In Move!, Caroline Williams offers an answer.: The New Science of Body Over Mind is deeper and more provocative than just endorphins, and it highlights how our bodies and minds are interconnected in ways we may not even realize.
As Williams explains, our bodies constantly process signals from the world and adjust to keep us healthy, drawing on the work of neuroscientist Antonio Damasio. At the same time, they send signals to the brain.
If our body is communicating to our brain that we are sedentary or weak, that might create underlying feelings of depression or anxiety, insecurity or uncertainty. On the flipside, moving and building strength could create positive changes in our bodily systems that, when passed along to the brain, give us a subtle sense of happiness, confidence, and positivity.
Williams’s book provides an overview of the many ways that moving our bodies can influence our brains for the better—and she offers tips for incorporating mood-boosting, mind-nourishing movement into our busy lives.

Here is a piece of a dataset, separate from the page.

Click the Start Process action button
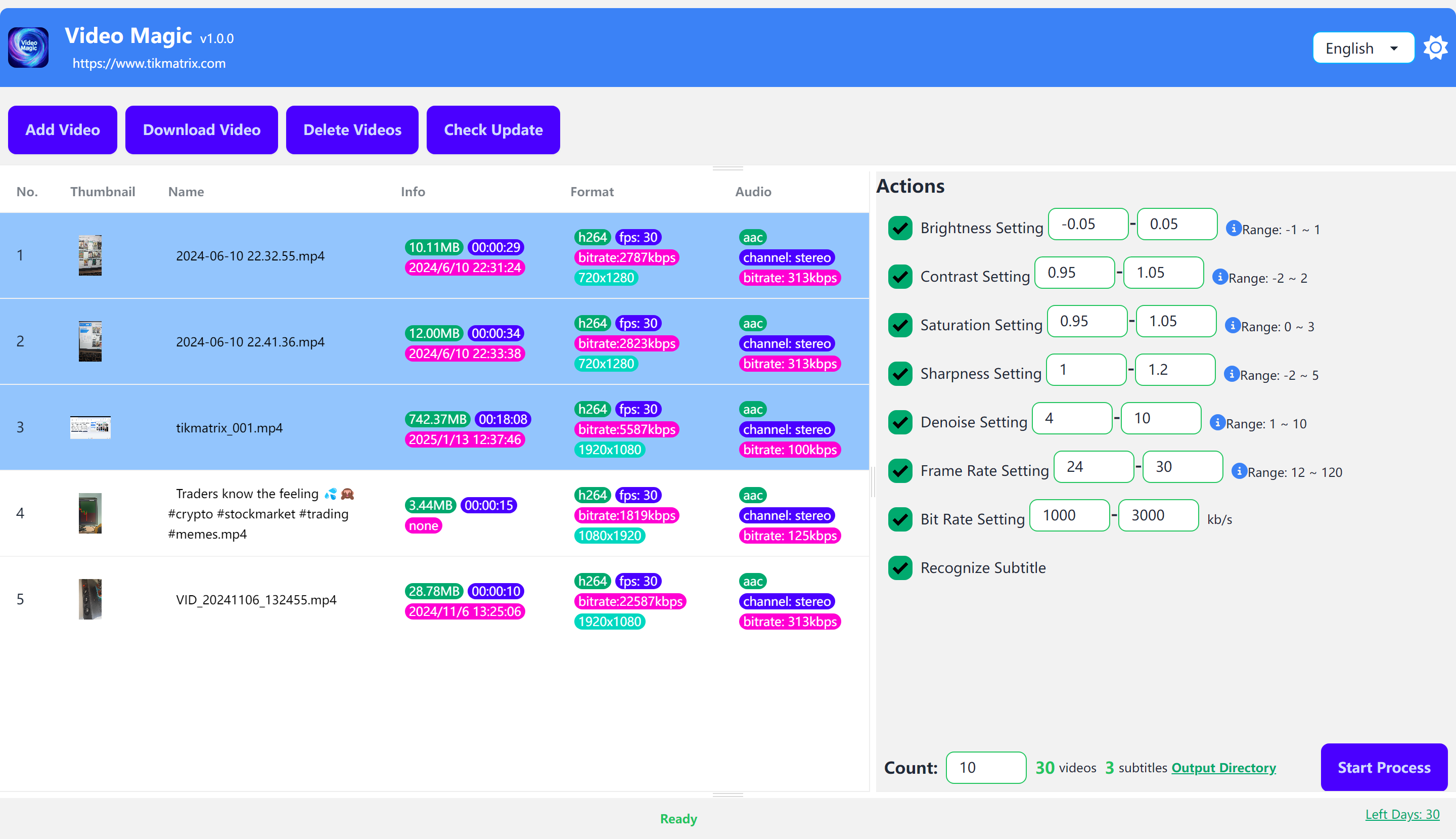point(1385,767)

How movement helps our minds
First, the bad news: Sitting may be “the new smoking,” but the health ills of a sedentary lifestyle extend beyond physical well-being. We also seem to suffer from mental health issues if we don’t move. People with sedentary lifestyles, for instance, are more likely to suffer from anxiety and depression.

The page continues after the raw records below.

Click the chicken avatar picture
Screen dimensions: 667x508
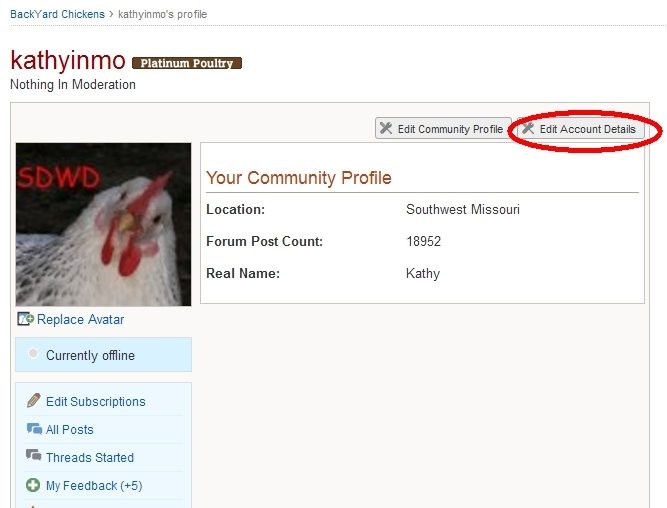coord(103,224)
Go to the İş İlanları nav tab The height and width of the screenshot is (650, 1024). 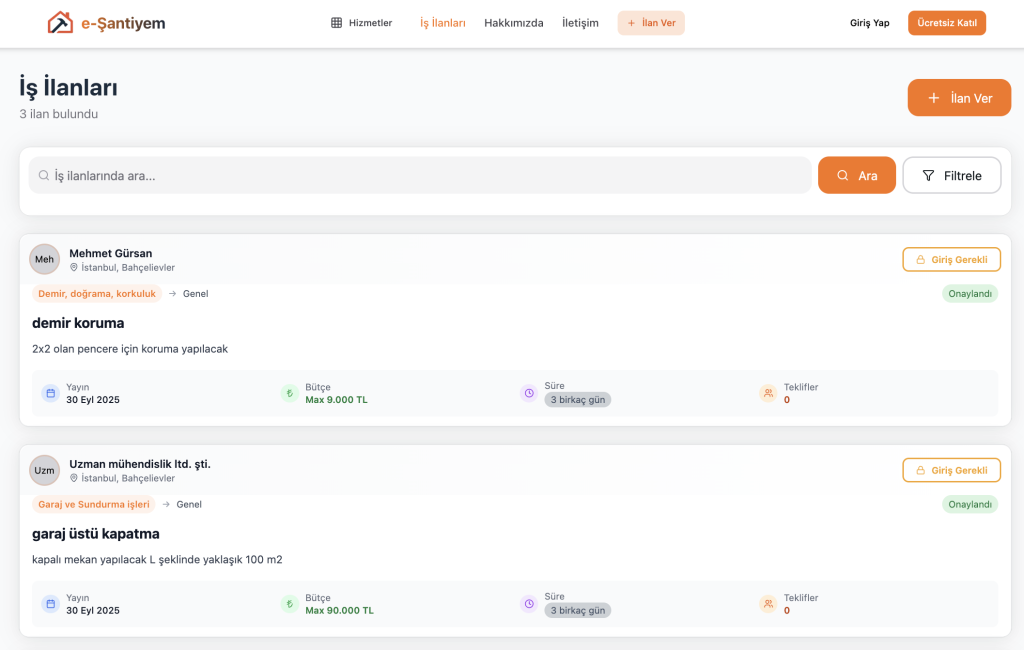click(x=442, y=23)
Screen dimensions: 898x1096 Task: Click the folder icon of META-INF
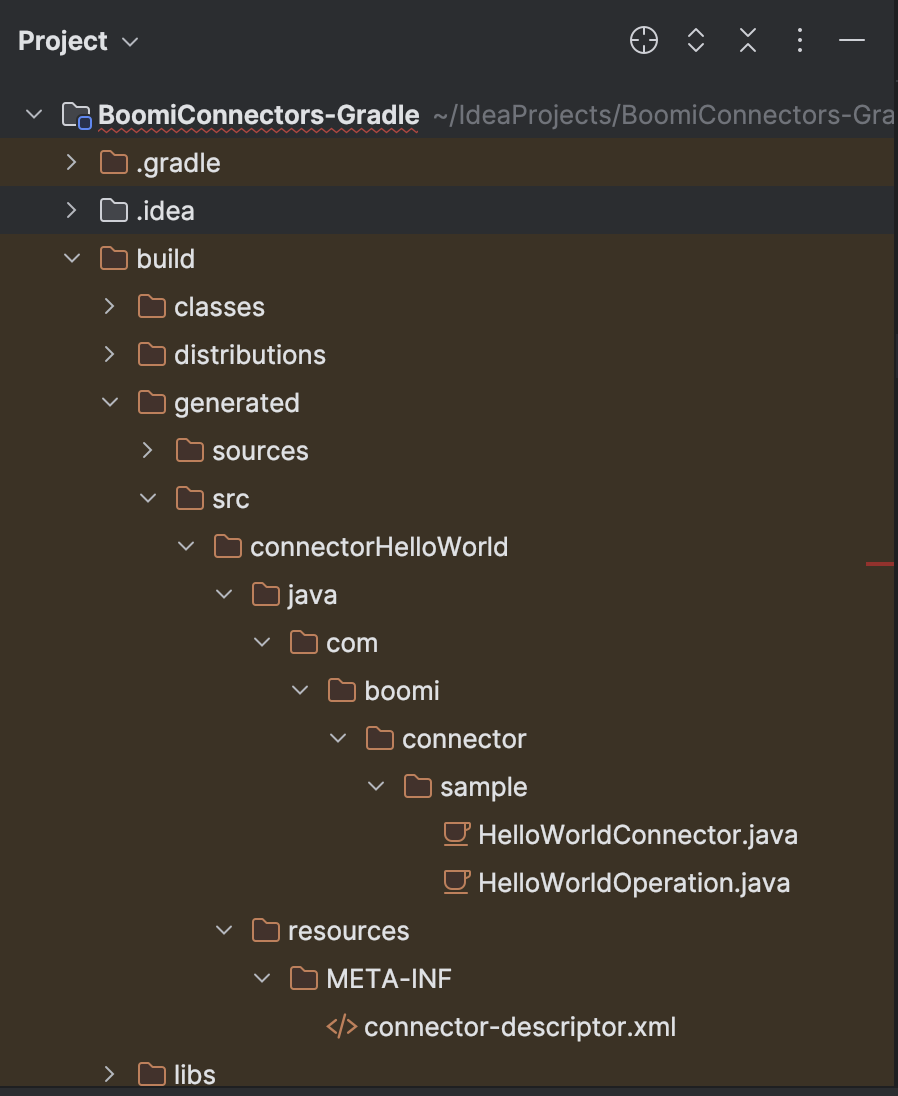(303, 978)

The big brain evolved partly to help us move, explains Williams. Our ancestors used movement to escape danger and seek food and rewards. Back when we were still swinging from tree branches, evolutionary anthropologists believe that we developed the ability to think into the future because we needed to plan our movements.
As a result, when our brain does not oversee movement, we suffer. When we’re less active, our brains actually lose cells from the hippocampus, reducing their capacity.
“Moving shapes how we think and feel,” Williams writes. “When we stay still, our cognitive and emotional abilities are seriously compromised.”
In the meantime, movement has well-documented emotional benefits. Strength training, for instance, can boost self-esteem and self-worth, reduce depression and anxiety, and improve emotional stability. Muscular strength may translate unconsciously to a sense of strength and confidence in the world, because they are signaled to our brains unconsciously.
“Having the physical skills to get out of sticky situations makes a big difference in how mentally capable and emotionally resilient we feel as we battle our way through life,” writes Williams.
We feel more distant from our pasts when we walk or run distances, just as covering distances makes us feel like we are moving forward in life.
Another powerful form of movement is dancing. Dancing to music releases dopamine which can help reduce stress hormones, and increase feel-good serotonin. We’re also more aware of our emotions when we dance. When we groove or waltz, we can break up rigid emotional patterns and find new ways of thinking, feeling, and coping.
Even post-traumatic stress disorder (PTSD) seems to be improved by exercise. Resistance training and yoga can both alleviate PTSD symptoms, and adding a physical component to therapy makes it more effective for veterans and others suffering from complex PTSD.
Physical activity tends to give you a greater sense of control over your life. In some studies, movement has even been shown to help resolve conflicts with others.
“The truth is that brain, body, and mind are part of the same beautiful system,” writes Williams. “And the whole thing works better when it’s on the move.”